06:06AM, Saturday 27 September 2025
An archive site shot of one entrance to the yard (credit: Google).
Unauthorised caravans and a scrapyard set up on greenbelt land in Taplow must be removed within seven months, a Government planning inspector has ruled.
In a scathing decision notice published this month, inspector Robin Buchanan said the scrapyard was ‘an unwelcome scar’ on ‘a large swathe of what was pleasant countryside’.
Enforcement notices demanding an end to the operations at the Huntswood Lane site – a greenbelt field by Cliveden Road once used for equestrian sports – were served in early 2024.

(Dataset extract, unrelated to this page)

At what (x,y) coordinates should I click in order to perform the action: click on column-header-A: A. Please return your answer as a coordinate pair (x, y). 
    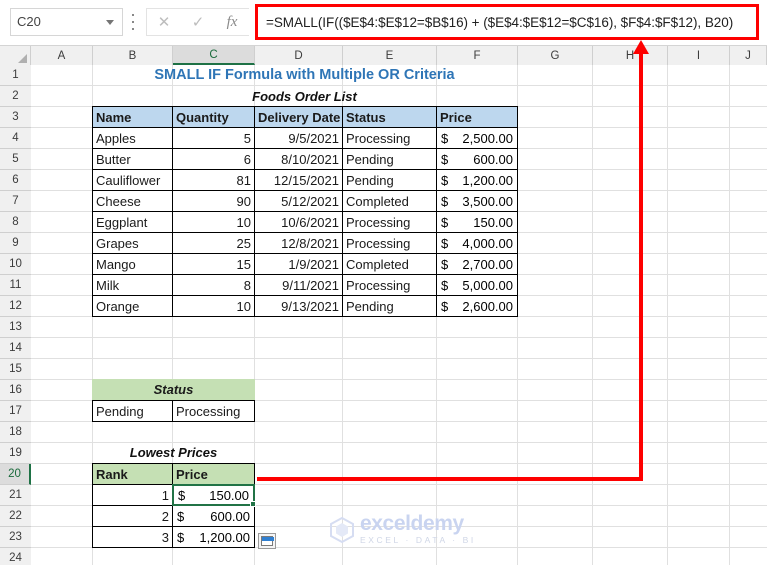
    Looking at the image, I should click on (62, 56).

The notices warned the landowners had breached planning laws and said all caravans, vehicles and vehicle parts should be removed.
Then, the field should be returned to its former condition.
But Bogdan Grudzinski, one of eight registered parties issued with notices, appealed Buckinghamshire Council’s action to the Government Planning Inspectorate.
A statement on behalf of Mr Grudzinski claimed the scrapyard was providing a service that could be considered ‘in some ways an emergency service’.
It argued the area around the greenbelt field scrapyard site was ‘very much one of urban fringe’ and that ‘it cannot be said the character of the area is undeveloped’.
The statement added: “The nature of the business being vehicle rescue, vehicle storage and associated vehicle paraphernalia is in some ways an emergency service.
“The availability of local rescue vehicles is key to wider highway network safety through the repair or movement of broken down vehicles.”
It also said staff living at the site had been ‘vacated’ from a previous location, ‘leaving them with stationing on the appeal site for a limited period’.
Staff had ‘very limited’ English and were ‘not familiar with the law of the land’, the statement to the Planning Inspectorate said.
The inspectorate is a government organisation that investigates and resolves planning disputes between local authorities and applicants.
Buckinghamshire Council enforcement officers doubled down on their objections in the appeal.
In a submission to the inspector, officers said: “The appellant’s claim that the site is part of an ‘urban fringe’ is entirely without merit.
“It is patently clear that the site is situated within a rural area.”
In the ruling, Inspector Buchan said the scrapyard and caravans did not ‘safeguard this part of the countryside from encroachment, in conflict with [the] purpose of the greenbelt’.
The decision said: “This industrial, urban scale of development has demonstrably undermined the rural nature of the land which detracts from its immediate setting.
“An unwelcome scar with catastrophic visual and spatial adverse impact on the landscape across a large swathe of what was pleasant countryside.”
Inspector Buchanan said there was ‘little evidence that looking for alternative living arrangements’ for the caravan occupants ‘would be unusually difficult’.
However, the inspector said that a new location for the ‘vast’ amount of detritis stored at the site would ‘not likely be straightforward or achieved quickly’.
An extension to the original two-month compliance period on the council enforcement notices would also mean conditions were better to reseed the ruined grassland, the inspector said.
The landowners have been given until March 2026 to comply.